→ Passage to read:
++++++++++
The Washington Park MAX Station, part of Portland’s light rail system, has been serving citizens and visitors since 1998. Located beneath the hills west of the downtown area, it is the deepest station in North America at 260ft (79m) underground – the equivalent of 28 floors – and is accessible via high speed elevators. The station serves some of the city’s main attractions, such as the Oregon Zoo, World Forestry Center, Portland Children’s Museum and the Vietnam Veterans Memorial.
In 2017 the station embarked upon a “Rehabilitation Project,” with Portland firm ZGF Architects tasked with revitalizing the space. The firm set about making the station more welcoming with colorful zoo-themed wall coverings, and new wall designs in the elevator lobbies.
The lighting of the space was a particular focus and ZGF Architects partnered with Reyes Engineering to design a lighting scheme for this unique space. The team searched for a solution that provided a more dynamic appearance as well as addressing some of the operational challenges experienced with the existing fluorescent fixtures.
As well as providing welcoming illumination, the lighting solution had to satisfy other criteria. First, with the station illuminated 24 hours per day, every day, the lighting had to be energy efficient. Second, there was a preference to minimize maintenance requirements by selecting products with a long lifetime. And, finally, in an environment with significant dirt build up, access for cleaning was critical.
“It is a unique environment,” explained Jim McCarty, Senior Lighting Designer at Reyes Engineering. “There is a constant stream of air through the tunnel, and with no air conditioning, it leads to dirt being deposited on all surfaces. So, it’s important to have ease of access to the luminaires for cleaning to keep the station bright.”
With quality of light, accessibility and energy efficiency in mind, Reyes Engineering opted to use LumiSTIK products, from leading specification grade lighting manufacturer, Luminis. Two models of the range were used, forty LumiSTIK CL642 and sixteen LumiSTIK CL345 luminaires were installed to illuminate the elevator lobbies and the platform tunnel.
++++++++++
→ Provided data:
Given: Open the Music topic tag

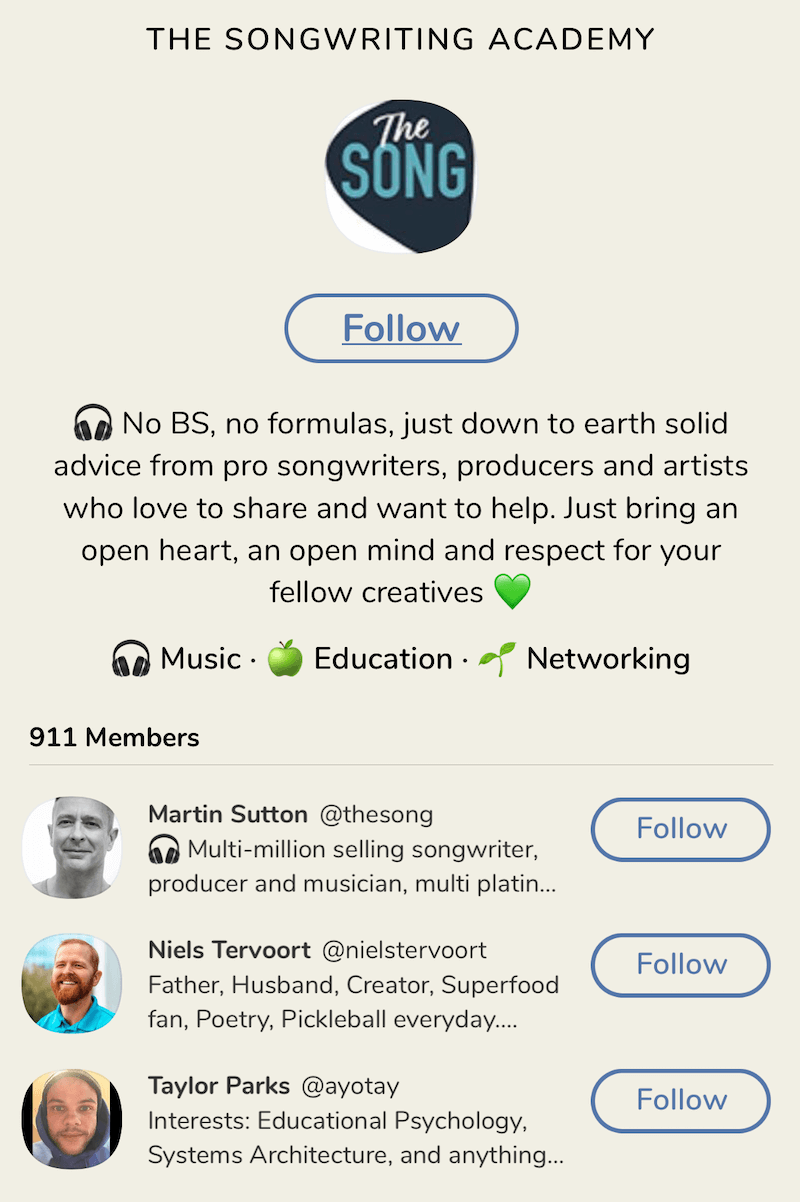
++++++++++
→ Stated exercise:
Write out the Washington Park MAX Station text from "The lighting of" to "existing fluorescent fixtures.", substituting "lighting plan" for "lighting scheme".

→ Answer to the task:
The lighting of the space was a particular focus and ZGF Architects partnered with Reyes Engineering to design a lighting plan for this unique space. The team searched for a solution that provided a more dynamic appearance as well as addressing some of the operational challenges experienced with the existing fluorescent fixtures.